> [WHAT YOU ARE ASKED TO DO]: Reproduce the following command-line help excerpt in full, word for word.

> [DOCUMENT EXCERPT]:
-- begin --

For additional configuration options, check out the help:

$ python simple_classifier.py --help
  • Truncated output:
    Flow:
      Commands that control the top-level flow of the programme.
    
      --hparamsearch        Run hyperparameter search. The best hyperparameters
                            will be used for subsequent lifecycle methods
      --train               Run model training
      --validate            Run model evaluation on validation set
      --test                Run model evaluation on test set
      --profile_model       Profile the model
    
    General:
      Settings that apply to the programme in general.
    
      --id ID               Identifier for the run. If not specified, the current
                            timestamp will be used (Default: 202101011337)
      --seed SEED           Global random seed (Default: 123)
      --logging_backend {tensorboard,wandb}
                            Type of experiment logger (Default: tensorboard)
      ...
    
    Pytorch Lightning:
      Settings inherited from the pytorch_lightning.Trainer
      ...
      --gpus GPUS           number of gpus to train on (int) or which GPUs to
                            train on (list or str) applied per node
      ...
    
    Hparamsearch:
      Settings associated with hyperparameter optimisation
      ...
    
    Module:
      Settings associated with the Module
      --loss {mse_loss,l1_loss,nll_loss,cross_entropy,binary_cross_entropy,...}
                            Loss function used during optimisation. 
                            (Default: cross_entropy)
      --batch_size BATCH_SIZE
                            Dataloader batch size. (Default: 64)
      --num_workers NUM_WORKERS
                            Number of CPU workers to use for dataloading.
                            (Default: 10)
      --learning_rate LEARNING_RATE
                            Learning rate. (Default: 0.1)
      --weight_decay WEIGHT_DECAY
                            Weight decay. (Default: 1e-05)
      --momentum MOMENTUM   Momentum. (Default: 0.9)

-- end --

> [RECORD SET]:
-- begin --

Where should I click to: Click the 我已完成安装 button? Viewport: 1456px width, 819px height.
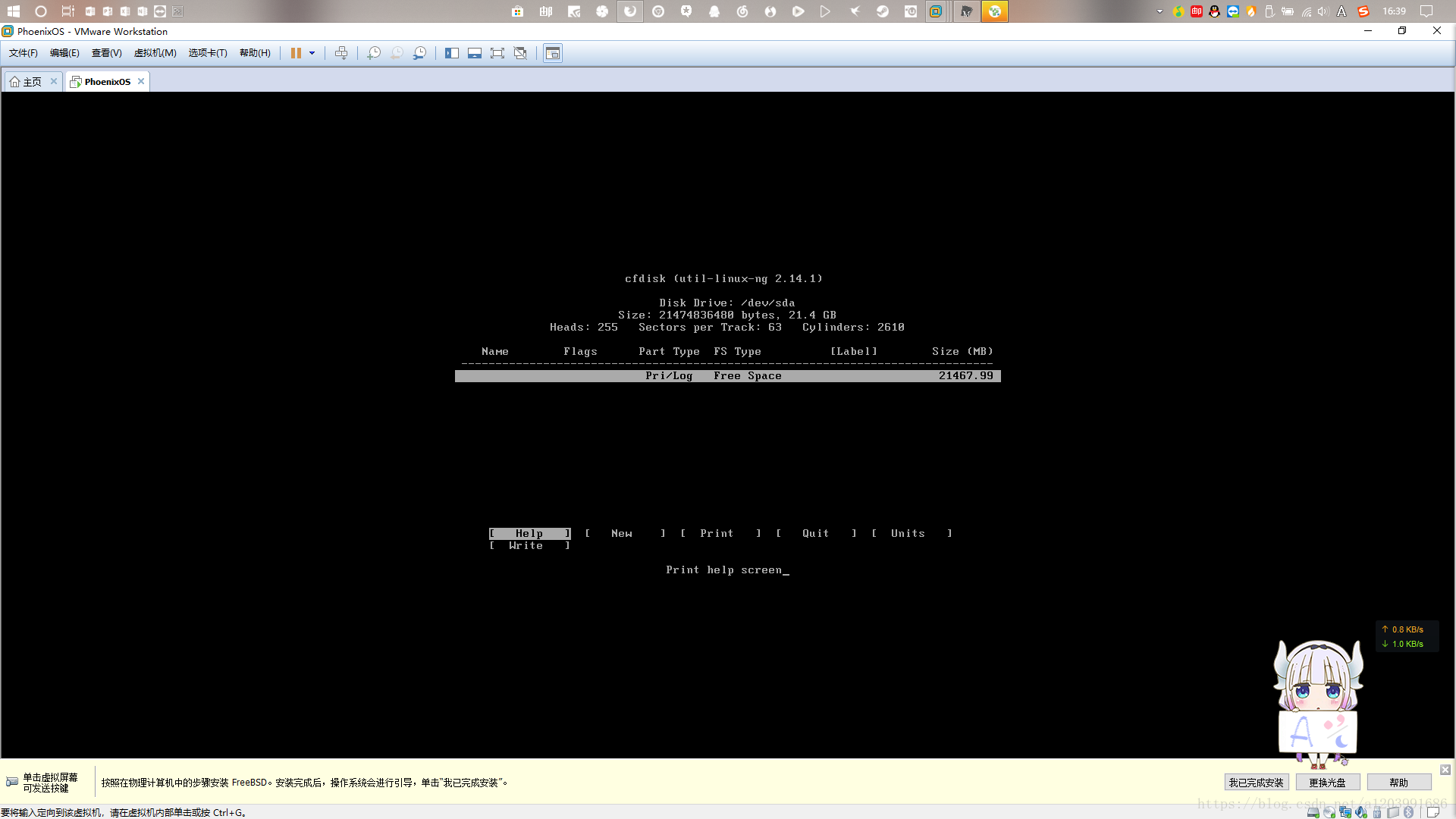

-- end --
-- begin --

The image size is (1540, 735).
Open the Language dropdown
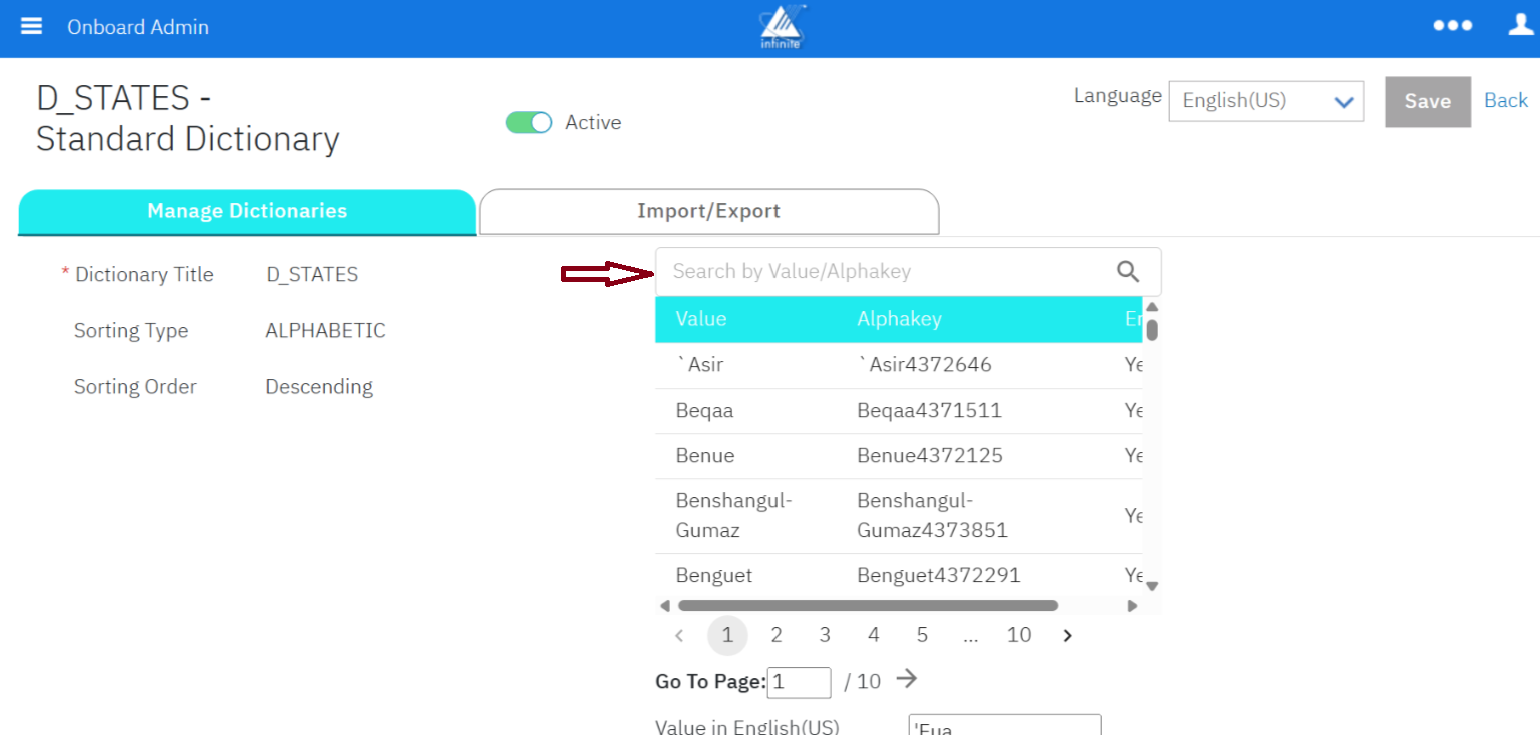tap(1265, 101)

-- end --

> [RESULT FOR THIS EXERCISE]:
For additional configuration options, check out the help:

$ python simple_classifier.py --help
  • Truncated output:
    Flow:
      Commands that control the top-level flow of the programme.
    
      --hparamsearch        Run hyperparameter search. The best hyperparameters
                            will be used for subsequent lifecycle methods
      --train               Run model training
      --validate            Run model evaluation on validation set
      --test                Run model evaluation on test set
      --profile_model       Profile the model
    
    General:
      Settings that apply to the programme in general.
    
      --id ID               Identifier for the run. If not specified, the current
                            timestamp will be used (Default: 202101011337)
      --seed SEED           Global random seed (Default: 123)
      --logging_backend {tensorboard,wandb}
                            Type of experiment logger (Default: tensorboard)
      ...
    
    Pytorch Lightning:
      Settings inherited from the pytorch_lightning.Trainer
      ...
      --gpus GPUS           number of gpus to train on (int) or which GPUs to
                            train on (list or str) applied per node
      ...
    
    Hparamsearch:
      Settings associated with hyperparameter optimisation
      ...
    
    Module:
      Settings associated with the Module
      --loss {mse_loss,l1_loss,nll_loss,cross_entropy,binary_cross_entropy,...}
                            Loss function used during optimisation. 
                            (Default: cross_entropy)
      --batch_size BATCH_SIZE
                            Dataloader batch size. (Default: 64)
      --num_workers NUM_WORKERS
                            Number of CPU workers to use for dataloading.
                            (Default: 10)
      --learning_rate LEARNING_RATE
                            Learning rate. (Default: 0.1)
      --weight_decay WEIGHT_DECAY
                            Weight decay. (Default: 1e-05)
      --momentum MOMENTUM   Momentum. (Default: 0.9)